C’est la nouvelle politique du gouvernement ghanéen. D’après le ministre de l’Intérieur, Mohammed Muntaka Mubarak, les étrangers impliqués dans l’orpaillage illégal seront expulsés illico presto après leur arrestation, vers leur pays d’origine.
Dans le cadre de la lutte contre l’orpaillage illégal, l’administration Mahama adopte de nouvelles mesures de répression.
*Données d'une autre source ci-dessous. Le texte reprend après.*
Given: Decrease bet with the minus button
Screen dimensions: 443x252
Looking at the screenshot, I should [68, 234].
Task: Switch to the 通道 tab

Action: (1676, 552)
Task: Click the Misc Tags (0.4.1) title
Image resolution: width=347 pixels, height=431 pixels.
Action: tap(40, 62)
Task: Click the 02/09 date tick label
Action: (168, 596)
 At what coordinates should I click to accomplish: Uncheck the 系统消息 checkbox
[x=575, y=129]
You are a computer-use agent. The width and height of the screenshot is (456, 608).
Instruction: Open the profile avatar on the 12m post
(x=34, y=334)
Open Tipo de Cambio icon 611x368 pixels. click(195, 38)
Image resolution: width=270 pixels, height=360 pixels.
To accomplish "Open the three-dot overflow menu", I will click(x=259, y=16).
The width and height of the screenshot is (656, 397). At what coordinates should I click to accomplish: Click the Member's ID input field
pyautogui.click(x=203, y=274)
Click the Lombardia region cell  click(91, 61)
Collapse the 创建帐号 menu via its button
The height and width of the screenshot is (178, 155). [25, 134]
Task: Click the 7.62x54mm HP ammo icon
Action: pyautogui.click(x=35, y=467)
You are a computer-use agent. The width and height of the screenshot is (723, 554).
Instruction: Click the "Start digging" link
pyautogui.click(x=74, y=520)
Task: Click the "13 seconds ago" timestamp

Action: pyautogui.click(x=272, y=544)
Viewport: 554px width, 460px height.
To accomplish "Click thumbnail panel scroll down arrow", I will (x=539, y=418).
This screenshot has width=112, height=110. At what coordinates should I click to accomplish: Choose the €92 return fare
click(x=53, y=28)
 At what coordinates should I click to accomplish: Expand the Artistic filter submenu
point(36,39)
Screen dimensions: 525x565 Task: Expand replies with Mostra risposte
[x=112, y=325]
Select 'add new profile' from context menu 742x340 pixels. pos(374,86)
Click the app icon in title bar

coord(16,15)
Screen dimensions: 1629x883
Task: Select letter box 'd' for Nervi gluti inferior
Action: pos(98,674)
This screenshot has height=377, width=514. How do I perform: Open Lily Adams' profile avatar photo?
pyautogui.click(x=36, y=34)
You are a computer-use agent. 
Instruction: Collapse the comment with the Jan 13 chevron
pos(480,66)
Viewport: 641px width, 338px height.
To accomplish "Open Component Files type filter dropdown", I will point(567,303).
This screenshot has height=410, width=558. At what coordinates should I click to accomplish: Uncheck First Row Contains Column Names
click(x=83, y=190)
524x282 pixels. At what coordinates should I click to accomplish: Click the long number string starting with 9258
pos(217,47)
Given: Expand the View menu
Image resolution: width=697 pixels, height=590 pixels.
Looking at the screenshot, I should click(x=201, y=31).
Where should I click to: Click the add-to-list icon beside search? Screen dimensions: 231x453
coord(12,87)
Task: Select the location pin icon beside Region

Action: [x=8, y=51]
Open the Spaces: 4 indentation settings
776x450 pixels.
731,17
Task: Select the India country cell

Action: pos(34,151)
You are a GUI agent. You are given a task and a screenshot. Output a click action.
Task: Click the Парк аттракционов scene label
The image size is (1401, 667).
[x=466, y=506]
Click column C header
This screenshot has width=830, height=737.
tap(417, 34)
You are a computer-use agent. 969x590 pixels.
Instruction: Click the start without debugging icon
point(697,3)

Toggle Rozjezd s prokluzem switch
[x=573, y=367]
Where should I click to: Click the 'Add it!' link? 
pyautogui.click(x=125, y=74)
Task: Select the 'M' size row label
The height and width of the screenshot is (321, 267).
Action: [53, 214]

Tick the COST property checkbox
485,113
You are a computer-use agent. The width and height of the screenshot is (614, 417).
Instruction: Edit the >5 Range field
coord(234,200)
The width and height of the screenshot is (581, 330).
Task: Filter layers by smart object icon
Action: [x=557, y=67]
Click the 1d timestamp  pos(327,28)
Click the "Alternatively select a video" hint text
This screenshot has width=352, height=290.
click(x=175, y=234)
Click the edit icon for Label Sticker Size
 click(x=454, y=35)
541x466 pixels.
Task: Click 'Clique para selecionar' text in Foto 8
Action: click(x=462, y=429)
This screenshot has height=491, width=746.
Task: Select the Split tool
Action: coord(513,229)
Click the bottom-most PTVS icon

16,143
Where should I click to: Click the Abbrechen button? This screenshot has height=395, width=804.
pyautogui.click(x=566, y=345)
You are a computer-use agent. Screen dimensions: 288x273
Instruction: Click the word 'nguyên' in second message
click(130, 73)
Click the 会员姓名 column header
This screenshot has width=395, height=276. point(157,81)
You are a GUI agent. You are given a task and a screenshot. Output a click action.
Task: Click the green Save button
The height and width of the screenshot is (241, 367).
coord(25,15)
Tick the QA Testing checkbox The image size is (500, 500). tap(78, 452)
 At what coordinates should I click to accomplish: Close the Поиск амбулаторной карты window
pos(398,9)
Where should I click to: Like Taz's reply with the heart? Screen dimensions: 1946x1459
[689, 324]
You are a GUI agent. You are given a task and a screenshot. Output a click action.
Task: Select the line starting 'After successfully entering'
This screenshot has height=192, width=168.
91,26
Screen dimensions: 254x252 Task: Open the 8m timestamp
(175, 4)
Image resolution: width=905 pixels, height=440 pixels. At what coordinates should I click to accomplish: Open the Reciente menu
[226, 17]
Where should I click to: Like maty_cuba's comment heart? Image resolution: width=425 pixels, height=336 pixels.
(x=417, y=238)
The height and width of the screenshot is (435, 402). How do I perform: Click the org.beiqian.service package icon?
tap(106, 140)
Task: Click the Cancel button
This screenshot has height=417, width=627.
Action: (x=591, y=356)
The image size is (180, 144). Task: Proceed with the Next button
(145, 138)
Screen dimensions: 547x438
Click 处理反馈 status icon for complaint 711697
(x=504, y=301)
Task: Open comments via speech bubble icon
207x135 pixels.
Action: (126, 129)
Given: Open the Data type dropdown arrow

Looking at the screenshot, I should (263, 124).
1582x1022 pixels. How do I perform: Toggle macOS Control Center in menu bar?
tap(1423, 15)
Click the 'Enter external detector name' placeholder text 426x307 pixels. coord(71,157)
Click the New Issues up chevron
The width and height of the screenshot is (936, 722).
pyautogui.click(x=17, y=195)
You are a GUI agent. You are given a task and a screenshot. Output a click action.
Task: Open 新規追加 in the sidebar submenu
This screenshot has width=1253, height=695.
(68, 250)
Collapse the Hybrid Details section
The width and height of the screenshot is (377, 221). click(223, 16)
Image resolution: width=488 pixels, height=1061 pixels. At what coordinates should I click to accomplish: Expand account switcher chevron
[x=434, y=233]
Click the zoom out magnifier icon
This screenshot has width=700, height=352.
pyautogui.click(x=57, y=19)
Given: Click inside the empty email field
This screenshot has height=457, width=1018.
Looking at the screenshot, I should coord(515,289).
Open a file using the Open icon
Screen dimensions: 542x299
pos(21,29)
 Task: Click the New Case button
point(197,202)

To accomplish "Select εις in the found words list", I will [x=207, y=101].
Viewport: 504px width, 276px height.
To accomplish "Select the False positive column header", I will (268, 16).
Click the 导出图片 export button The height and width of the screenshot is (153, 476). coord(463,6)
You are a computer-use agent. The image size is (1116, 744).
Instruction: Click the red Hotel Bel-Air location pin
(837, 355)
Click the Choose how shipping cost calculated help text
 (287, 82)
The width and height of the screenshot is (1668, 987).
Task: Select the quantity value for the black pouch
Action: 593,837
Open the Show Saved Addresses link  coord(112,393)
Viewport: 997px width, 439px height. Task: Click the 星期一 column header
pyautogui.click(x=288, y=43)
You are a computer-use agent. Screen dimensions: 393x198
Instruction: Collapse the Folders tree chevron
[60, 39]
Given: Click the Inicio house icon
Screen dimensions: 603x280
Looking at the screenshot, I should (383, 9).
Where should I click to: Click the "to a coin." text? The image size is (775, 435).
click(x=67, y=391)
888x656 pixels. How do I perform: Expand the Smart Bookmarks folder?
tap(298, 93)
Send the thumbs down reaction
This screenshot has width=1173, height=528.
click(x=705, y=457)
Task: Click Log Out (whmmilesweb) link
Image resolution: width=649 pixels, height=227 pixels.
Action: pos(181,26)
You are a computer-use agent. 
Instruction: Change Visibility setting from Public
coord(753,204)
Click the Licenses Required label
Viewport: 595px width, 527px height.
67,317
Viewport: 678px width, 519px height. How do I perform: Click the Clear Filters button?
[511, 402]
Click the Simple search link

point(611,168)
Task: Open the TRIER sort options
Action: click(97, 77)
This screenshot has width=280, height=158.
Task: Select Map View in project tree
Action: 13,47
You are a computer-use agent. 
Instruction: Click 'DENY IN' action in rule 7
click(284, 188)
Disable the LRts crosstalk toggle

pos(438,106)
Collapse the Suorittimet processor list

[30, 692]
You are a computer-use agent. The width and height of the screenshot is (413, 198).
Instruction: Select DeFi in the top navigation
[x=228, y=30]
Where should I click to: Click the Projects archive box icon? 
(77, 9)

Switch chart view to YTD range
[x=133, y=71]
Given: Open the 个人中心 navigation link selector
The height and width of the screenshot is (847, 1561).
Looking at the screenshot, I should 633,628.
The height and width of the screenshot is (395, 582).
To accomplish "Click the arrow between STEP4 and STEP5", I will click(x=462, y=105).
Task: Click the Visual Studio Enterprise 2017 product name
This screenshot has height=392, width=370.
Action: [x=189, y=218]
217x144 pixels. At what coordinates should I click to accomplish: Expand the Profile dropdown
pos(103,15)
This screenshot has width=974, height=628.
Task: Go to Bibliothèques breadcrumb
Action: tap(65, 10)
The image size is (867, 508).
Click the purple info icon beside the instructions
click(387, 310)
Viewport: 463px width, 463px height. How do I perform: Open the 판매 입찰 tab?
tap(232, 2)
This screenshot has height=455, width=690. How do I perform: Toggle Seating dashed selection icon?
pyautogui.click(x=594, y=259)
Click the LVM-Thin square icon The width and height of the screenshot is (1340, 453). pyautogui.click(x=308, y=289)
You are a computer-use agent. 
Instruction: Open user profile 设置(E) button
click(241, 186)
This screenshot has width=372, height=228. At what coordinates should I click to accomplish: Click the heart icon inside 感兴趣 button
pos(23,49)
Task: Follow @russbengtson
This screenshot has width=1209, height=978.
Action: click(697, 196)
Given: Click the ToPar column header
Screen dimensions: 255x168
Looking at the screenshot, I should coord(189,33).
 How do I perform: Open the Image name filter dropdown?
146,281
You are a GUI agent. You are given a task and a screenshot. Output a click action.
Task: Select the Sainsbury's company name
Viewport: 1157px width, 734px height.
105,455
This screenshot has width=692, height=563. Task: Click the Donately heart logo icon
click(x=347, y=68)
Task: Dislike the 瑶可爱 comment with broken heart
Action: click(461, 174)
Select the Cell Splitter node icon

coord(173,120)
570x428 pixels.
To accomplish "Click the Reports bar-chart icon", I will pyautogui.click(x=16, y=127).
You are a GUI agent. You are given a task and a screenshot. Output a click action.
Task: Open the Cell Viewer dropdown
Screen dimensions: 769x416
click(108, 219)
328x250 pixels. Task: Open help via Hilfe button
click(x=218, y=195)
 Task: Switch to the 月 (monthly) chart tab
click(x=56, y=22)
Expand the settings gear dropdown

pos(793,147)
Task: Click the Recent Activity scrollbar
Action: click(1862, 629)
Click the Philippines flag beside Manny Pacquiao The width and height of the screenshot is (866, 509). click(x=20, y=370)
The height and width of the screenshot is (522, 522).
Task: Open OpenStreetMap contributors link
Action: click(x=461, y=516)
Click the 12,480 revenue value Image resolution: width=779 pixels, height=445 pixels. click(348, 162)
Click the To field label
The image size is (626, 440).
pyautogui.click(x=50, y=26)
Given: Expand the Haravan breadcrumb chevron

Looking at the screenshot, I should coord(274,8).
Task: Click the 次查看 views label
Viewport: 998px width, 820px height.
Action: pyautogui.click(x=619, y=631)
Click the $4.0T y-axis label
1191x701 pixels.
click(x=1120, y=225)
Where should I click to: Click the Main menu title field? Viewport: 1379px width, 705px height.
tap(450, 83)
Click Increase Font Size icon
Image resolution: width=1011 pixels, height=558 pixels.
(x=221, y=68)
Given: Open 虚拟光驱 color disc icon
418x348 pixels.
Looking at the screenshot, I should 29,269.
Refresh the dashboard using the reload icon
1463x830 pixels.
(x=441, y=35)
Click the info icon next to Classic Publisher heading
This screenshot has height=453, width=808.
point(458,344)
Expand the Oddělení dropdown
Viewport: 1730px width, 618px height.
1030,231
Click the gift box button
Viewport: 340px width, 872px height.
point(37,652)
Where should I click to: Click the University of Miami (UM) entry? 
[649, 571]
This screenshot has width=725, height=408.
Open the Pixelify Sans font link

En plus des opérations de patrouille militaire mises en place pour détecter, arrêter et éliminer les activités des mines illégales, il a été décidé l’instauration d’une politique d’expulsion immédiate des galamseyers étrangers vers leur pays d’origine et la suppression des poursuites judiciaires à leur encontre.
Cette approche du gouvernement suscite des critiques de la part des organisations de la société civile, des défenseurs de l’environnement la jugeant « peu rigoureuse et insuffisante » pour lutter contre ce fléau qui s’est enraciné durant des décennies déjà.
Mais le gouvernement justifie sa décision par la lenteur des procédures judiciaires et sa volonté d’endiguer rapidement le fléau qui a aussi des répercussions négatives sur l’environnement.
Le galamsey provoque la déforestation, la destruction des habitats, la pollution de l’eau et la dégradation des sols sans oublier les conséquences économiques et sanitaires graves.
Par ailleurs, dans sa ronde de patrouille militaire, l’armée a annoncé ce 15 avril avoir pris d’assaut et démoli un camp caché des galamseyers dans la communauté d’Abrewa Ne Nkran. D’après les informations divulguées, l’endroit qui manque de services sociaux de base, n’est enregistré dans aucun document national.
Le camp est donc composé de Ghanéens et des ressortissants étrangers impliqués dans des activités illégales d’extraction d’or dans les réserves forestières.